Intertemporal general equilibrium modeling provides a very worthwhile addition to methodologies for evaluating the impact of energy, environmental, trade, and tax policies. The neo-classical theory of economic growth is essential for understanding the dynamic mechanisms that underly long-run and intermediate-run growth trends. The econometric implementation of this theory is critical for exploiting the wealth of historical experience that has accumulated over the past several decades. This experience, interpreted within an intertemporal framework, provides valuable guidance in the formulation of future economic policies.

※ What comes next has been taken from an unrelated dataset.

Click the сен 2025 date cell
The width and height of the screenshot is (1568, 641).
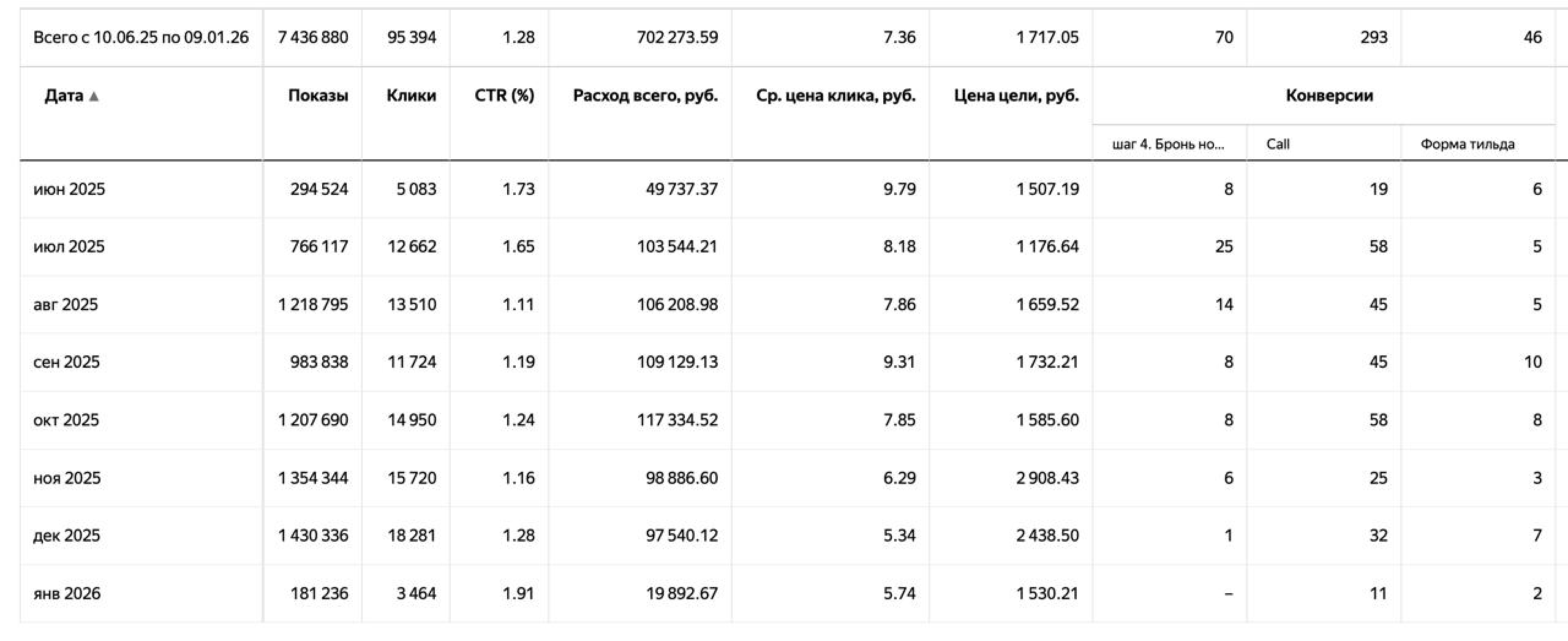coord(66,362)

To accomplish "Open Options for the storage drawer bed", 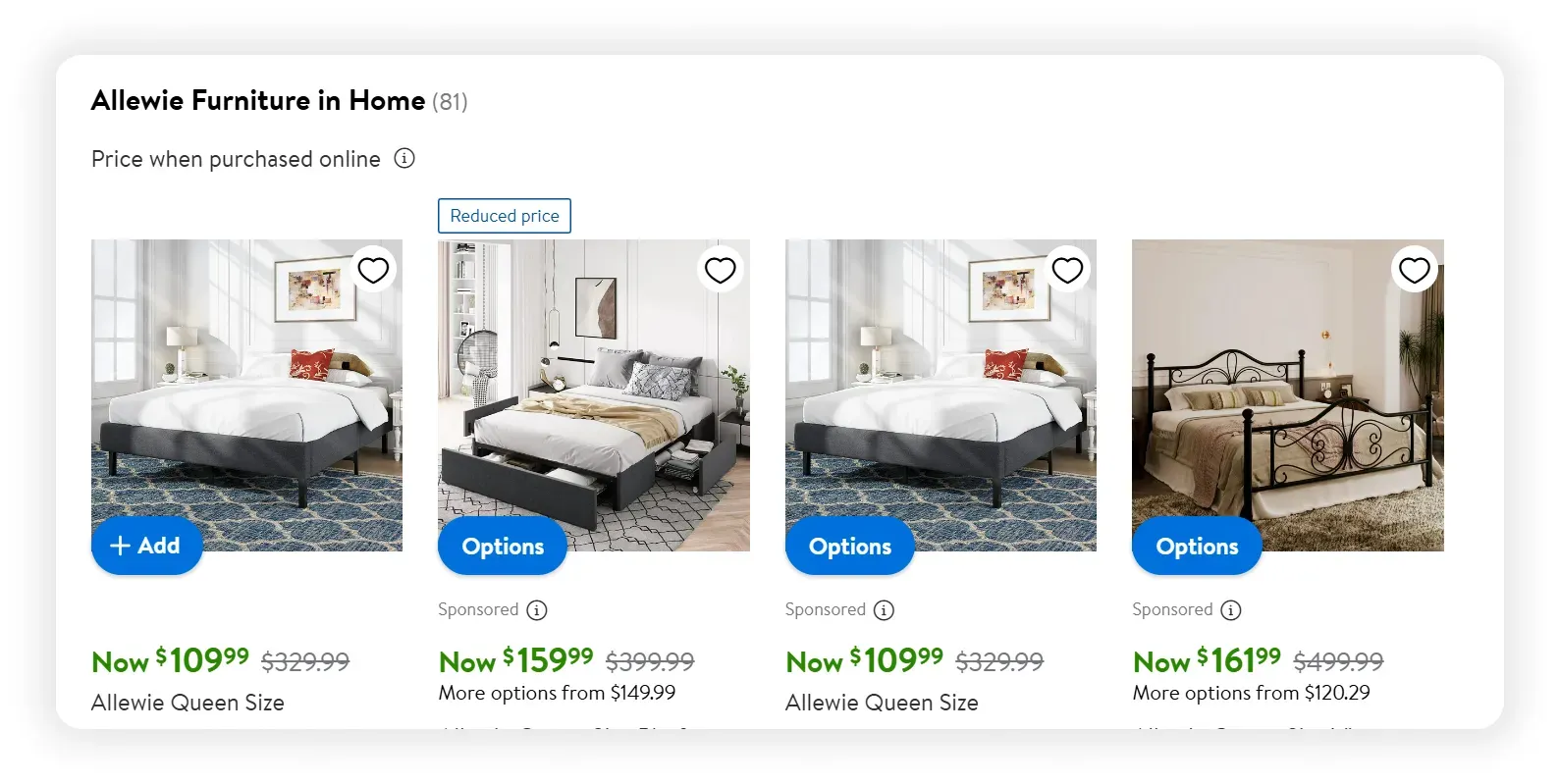I will pos(503,547).
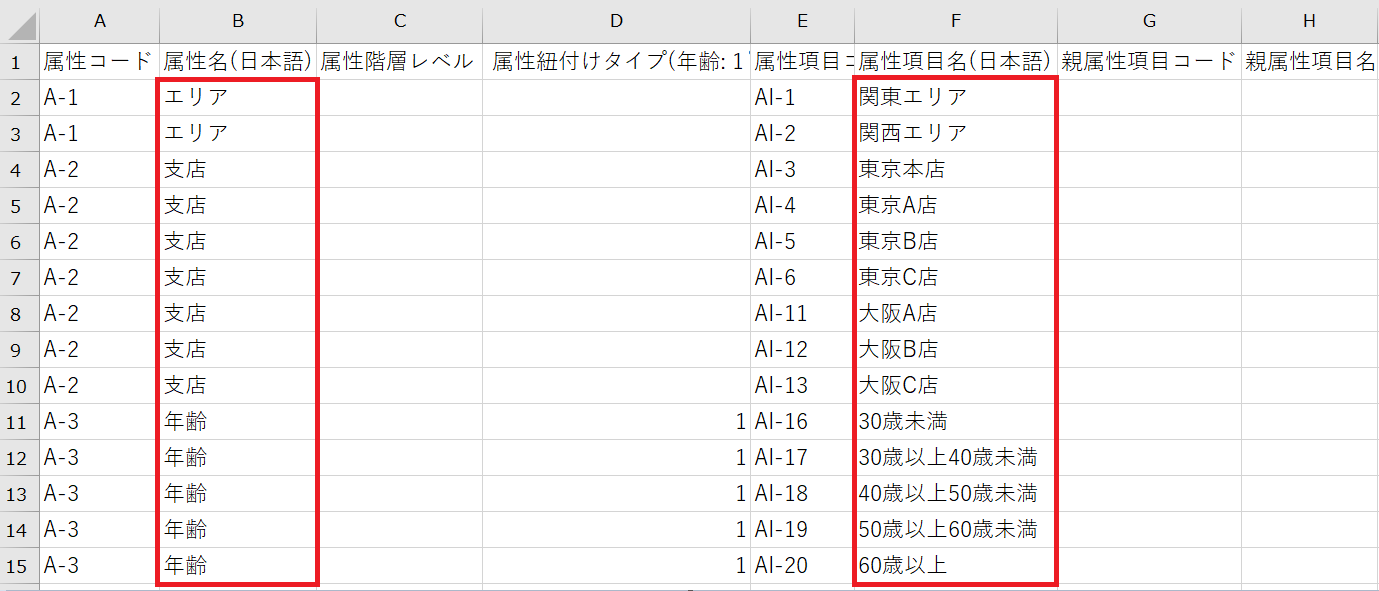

I would like to thank June Wynn of the Department of Economics at Harvard University for her excellent work in assembling the manuscripts for this volume in machine-readable form. Renate d'Arcangelo of the Editorial Office of the Division of Engineering and Applied Sciences at Harvard edited the manuscripts, proofread the machine-readable versions and prepared them for typesetting. Warren Hrung, then a senior at Harvard College, checked the references and proofread successive versions of the typescript. William Richardson and his associates provided the index. Gary Bisbee of Chiron Incorporated typeset the manuscript ands provide camera-ready copy for publication. The staff of The MIT Press, especially Terry Vaughn, Victoria Richardson, Andrea Werblin, and Michael Sims, has been very helpful at every stage of the project. Financial support was provided by the Program on Technology and Economic Policy of the Kennedy School of Government at Harvard. As always, the author retains sole responsibility for any remaining deficiencies in the volume.